● **Assigned task**
Return the following from the records below: each line, word for word, starting with the line that contains "You are a computer-use agent. 493x856 pixels." and going on through the line that contains "Zoom out the map with minus", with nothing outside that range.

● **Data for the task**
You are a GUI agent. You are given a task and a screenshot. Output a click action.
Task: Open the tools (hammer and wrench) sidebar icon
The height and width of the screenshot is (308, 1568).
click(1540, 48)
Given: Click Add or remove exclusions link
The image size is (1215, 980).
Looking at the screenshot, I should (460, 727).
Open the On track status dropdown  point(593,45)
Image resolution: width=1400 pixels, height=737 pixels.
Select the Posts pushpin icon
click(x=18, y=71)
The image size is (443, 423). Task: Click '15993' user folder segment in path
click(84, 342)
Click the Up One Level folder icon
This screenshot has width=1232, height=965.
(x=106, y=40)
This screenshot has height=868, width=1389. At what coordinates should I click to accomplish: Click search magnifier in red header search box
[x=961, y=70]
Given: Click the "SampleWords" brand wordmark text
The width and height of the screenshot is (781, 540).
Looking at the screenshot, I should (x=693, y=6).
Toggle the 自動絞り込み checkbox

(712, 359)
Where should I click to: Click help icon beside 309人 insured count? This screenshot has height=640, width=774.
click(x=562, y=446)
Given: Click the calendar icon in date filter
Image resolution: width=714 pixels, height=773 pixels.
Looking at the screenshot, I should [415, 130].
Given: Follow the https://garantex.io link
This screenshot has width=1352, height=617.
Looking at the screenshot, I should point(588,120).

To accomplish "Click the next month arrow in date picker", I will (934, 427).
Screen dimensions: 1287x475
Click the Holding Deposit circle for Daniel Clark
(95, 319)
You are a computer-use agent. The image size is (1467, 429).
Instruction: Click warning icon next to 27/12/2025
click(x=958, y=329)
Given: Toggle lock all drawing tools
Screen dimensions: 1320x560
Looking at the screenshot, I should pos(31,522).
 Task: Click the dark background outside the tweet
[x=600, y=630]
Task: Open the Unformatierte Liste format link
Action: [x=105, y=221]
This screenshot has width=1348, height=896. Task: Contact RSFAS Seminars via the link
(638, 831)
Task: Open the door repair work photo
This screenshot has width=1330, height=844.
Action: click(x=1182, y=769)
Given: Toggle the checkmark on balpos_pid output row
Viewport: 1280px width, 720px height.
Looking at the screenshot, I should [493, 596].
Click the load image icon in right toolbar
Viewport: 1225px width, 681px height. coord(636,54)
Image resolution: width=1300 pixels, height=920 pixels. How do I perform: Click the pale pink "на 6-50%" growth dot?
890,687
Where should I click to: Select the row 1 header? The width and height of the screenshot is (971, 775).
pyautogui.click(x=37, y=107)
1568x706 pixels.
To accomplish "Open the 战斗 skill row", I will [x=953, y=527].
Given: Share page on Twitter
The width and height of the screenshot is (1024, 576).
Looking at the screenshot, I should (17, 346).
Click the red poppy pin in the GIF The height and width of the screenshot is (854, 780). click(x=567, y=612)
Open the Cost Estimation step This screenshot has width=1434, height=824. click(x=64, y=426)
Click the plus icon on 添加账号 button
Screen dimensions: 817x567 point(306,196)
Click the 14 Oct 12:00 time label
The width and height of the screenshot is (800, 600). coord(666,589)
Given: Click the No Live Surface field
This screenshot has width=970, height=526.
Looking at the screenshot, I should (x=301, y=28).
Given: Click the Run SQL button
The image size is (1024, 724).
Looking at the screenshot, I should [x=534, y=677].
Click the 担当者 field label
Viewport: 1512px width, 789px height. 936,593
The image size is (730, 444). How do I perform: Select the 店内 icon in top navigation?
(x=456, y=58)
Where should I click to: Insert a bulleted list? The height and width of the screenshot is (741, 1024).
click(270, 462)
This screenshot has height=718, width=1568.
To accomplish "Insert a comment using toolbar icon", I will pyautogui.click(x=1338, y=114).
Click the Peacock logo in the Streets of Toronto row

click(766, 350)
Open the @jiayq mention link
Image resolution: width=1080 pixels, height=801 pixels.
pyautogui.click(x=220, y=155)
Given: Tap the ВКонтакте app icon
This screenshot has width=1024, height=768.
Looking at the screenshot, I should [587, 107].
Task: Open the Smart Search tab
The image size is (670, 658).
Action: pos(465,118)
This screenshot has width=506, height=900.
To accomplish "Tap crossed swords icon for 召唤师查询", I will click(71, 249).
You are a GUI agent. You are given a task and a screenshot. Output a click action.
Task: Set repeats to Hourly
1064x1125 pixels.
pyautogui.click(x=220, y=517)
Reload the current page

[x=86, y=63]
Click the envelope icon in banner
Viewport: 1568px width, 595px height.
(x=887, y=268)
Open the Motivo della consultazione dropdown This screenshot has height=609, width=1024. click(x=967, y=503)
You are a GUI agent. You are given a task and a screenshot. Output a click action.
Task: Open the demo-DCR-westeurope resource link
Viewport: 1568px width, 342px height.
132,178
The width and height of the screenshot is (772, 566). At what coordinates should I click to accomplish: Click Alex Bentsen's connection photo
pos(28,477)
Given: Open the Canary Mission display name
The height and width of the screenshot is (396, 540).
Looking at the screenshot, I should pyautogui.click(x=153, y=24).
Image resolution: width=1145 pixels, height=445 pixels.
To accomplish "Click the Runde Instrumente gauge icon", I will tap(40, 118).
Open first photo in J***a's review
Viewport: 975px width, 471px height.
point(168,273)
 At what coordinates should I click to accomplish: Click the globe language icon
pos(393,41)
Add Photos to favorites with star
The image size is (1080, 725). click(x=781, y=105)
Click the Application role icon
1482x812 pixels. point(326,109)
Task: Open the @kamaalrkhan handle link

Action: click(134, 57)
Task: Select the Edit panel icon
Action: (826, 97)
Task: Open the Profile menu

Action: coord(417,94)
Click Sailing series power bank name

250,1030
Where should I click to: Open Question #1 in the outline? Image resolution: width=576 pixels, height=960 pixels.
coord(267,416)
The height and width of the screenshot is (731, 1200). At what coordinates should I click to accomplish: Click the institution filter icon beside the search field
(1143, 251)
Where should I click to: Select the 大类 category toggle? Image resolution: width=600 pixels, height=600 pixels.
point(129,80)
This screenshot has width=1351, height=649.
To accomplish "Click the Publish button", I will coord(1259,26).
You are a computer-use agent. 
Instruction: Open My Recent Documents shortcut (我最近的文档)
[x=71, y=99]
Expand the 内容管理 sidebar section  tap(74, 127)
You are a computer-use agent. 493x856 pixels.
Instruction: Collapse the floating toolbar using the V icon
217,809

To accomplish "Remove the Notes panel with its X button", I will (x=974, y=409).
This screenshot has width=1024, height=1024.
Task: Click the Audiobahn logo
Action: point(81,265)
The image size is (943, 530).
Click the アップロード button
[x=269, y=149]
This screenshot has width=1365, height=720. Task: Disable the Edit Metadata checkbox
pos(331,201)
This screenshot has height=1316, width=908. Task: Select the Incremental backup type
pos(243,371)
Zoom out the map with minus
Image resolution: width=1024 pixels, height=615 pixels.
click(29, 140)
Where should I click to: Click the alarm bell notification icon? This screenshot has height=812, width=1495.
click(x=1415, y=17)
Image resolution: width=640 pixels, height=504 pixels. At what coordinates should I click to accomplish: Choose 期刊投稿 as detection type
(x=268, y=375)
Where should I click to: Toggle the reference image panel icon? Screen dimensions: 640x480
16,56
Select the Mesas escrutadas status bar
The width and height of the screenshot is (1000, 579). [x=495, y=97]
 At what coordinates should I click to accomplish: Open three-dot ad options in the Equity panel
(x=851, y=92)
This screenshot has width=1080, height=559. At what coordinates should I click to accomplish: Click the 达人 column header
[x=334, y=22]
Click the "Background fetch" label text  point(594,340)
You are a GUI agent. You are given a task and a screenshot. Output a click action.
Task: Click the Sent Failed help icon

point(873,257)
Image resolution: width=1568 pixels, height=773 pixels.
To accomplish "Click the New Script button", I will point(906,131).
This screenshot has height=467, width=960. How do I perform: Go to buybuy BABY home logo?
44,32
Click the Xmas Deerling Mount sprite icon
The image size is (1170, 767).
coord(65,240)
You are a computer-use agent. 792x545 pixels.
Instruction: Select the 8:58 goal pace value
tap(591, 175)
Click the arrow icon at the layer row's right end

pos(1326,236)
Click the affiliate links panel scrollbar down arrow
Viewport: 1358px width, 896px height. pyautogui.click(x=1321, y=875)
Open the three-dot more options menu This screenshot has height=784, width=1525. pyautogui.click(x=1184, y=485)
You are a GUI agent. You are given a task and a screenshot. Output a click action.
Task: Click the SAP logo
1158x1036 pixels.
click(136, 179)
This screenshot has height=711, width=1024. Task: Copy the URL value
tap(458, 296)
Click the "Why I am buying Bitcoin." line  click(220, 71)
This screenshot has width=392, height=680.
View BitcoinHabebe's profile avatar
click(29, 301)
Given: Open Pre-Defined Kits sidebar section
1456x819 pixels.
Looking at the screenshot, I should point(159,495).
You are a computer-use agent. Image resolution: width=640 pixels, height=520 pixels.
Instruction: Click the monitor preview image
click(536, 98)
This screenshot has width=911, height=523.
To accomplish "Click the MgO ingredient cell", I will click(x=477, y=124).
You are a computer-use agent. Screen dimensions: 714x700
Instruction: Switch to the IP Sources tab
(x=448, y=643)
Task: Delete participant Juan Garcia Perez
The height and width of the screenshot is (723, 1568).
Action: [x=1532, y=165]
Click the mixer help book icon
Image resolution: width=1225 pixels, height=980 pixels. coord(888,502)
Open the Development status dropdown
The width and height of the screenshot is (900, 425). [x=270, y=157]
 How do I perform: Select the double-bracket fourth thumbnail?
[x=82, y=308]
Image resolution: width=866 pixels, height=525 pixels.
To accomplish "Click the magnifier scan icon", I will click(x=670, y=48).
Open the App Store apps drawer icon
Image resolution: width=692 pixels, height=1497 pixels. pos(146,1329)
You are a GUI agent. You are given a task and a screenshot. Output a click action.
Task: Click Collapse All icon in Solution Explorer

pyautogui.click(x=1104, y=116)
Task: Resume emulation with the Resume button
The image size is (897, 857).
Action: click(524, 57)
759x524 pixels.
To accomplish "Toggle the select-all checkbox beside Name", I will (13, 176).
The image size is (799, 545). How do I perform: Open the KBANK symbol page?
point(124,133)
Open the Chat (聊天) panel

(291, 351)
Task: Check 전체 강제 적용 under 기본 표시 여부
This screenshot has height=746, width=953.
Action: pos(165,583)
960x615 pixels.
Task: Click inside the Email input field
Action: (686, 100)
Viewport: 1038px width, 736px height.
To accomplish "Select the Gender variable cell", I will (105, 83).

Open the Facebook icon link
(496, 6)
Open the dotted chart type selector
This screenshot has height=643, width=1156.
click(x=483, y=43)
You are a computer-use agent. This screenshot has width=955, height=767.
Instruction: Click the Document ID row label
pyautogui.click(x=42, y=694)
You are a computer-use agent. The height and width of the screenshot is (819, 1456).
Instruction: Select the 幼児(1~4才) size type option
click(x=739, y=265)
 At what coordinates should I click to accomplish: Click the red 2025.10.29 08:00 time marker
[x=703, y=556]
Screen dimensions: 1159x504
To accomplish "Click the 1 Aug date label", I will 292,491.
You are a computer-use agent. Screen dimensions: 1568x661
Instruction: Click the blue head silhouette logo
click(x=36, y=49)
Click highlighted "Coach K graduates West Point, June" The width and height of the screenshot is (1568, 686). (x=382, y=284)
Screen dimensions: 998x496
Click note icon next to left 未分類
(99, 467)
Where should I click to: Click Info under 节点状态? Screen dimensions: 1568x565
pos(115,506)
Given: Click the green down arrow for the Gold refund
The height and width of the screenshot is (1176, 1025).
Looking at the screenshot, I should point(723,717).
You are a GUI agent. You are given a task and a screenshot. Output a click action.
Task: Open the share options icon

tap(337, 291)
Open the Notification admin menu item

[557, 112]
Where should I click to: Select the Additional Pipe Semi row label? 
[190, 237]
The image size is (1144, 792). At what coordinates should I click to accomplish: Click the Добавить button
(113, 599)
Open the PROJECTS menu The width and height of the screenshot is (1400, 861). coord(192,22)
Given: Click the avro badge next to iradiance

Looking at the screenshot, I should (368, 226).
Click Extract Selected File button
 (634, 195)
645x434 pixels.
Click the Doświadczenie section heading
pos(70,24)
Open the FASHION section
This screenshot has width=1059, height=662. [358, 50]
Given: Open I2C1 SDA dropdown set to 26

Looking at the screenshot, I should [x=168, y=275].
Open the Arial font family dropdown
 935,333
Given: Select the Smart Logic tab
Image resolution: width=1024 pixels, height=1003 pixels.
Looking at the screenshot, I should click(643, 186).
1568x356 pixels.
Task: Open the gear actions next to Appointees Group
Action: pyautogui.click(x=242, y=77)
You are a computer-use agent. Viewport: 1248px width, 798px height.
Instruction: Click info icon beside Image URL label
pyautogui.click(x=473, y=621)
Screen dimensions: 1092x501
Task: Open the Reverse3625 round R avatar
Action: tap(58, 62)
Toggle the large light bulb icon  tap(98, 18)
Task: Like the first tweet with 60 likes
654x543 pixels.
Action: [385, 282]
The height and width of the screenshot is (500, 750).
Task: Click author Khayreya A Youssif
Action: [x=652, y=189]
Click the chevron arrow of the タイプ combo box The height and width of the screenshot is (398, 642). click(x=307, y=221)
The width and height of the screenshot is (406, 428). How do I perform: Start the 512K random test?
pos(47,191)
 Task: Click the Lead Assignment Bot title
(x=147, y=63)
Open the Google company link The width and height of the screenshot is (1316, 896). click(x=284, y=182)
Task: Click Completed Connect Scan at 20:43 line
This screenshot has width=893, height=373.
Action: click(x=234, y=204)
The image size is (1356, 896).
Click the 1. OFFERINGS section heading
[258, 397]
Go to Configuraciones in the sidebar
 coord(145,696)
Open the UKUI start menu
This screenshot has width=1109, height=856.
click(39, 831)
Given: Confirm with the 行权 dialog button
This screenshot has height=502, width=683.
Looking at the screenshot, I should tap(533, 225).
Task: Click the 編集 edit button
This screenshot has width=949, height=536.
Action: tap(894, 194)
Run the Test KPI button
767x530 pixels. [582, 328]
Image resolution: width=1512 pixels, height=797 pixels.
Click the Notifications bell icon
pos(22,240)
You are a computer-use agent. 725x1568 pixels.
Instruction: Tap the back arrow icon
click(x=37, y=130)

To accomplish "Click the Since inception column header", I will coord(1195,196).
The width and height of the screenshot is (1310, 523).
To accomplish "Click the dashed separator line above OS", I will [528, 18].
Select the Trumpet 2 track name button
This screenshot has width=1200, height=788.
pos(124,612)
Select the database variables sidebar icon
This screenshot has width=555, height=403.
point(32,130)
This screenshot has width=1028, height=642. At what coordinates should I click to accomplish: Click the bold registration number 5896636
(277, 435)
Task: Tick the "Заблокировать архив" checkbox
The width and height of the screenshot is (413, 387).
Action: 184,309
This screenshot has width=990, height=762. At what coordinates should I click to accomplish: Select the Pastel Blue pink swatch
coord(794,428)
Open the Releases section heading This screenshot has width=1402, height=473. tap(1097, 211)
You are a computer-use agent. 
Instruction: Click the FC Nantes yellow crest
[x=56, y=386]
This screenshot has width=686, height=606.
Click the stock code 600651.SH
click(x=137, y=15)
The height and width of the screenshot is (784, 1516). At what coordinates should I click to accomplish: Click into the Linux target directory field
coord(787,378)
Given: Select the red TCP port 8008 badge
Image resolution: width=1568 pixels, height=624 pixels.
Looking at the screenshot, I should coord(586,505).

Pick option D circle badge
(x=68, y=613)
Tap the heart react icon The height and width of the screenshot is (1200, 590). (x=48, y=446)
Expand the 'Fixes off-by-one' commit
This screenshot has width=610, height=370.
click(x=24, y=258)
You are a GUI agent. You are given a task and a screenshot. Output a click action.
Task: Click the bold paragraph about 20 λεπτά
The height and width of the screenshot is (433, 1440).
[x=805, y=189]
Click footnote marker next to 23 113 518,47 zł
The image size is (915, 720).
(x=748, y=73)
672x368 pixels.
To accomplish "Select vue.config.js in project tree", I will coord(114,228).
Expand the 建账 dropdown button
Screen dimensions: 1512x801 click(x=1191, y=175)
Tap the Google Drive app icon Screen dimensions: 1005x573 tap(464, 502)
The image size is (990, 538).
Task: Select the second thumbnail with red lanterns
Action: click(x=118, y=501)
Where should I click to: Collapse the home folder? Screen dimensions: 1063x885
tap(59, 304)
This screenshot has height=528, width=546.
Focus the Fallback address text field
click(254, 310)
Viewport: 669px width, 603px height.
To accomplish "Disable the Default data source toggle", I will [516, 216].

● **Exercise solution**
You are a computer-use agent. 493x856 pixels.
Instruction: Collapse the floating toolbar using the V icon
217,809

To accomplish "Remove the Notes panel with its X button", I will (x=974, y=409).
This screenshot has width=1024, height=1024.
Task: Click the Audiobahn logo
Action: point(81,265)
The image size is (943, 530).
Click the アップロード button
[x=269, y=149]
This screenshot has width=1365, height=720. Task: Disable the Edit Metadata checkbox
pos(331,201)
This screenshot has height=1316, width=908. Task: Select the Incremental backup type
pos(243,371)
Zoom out the map with minus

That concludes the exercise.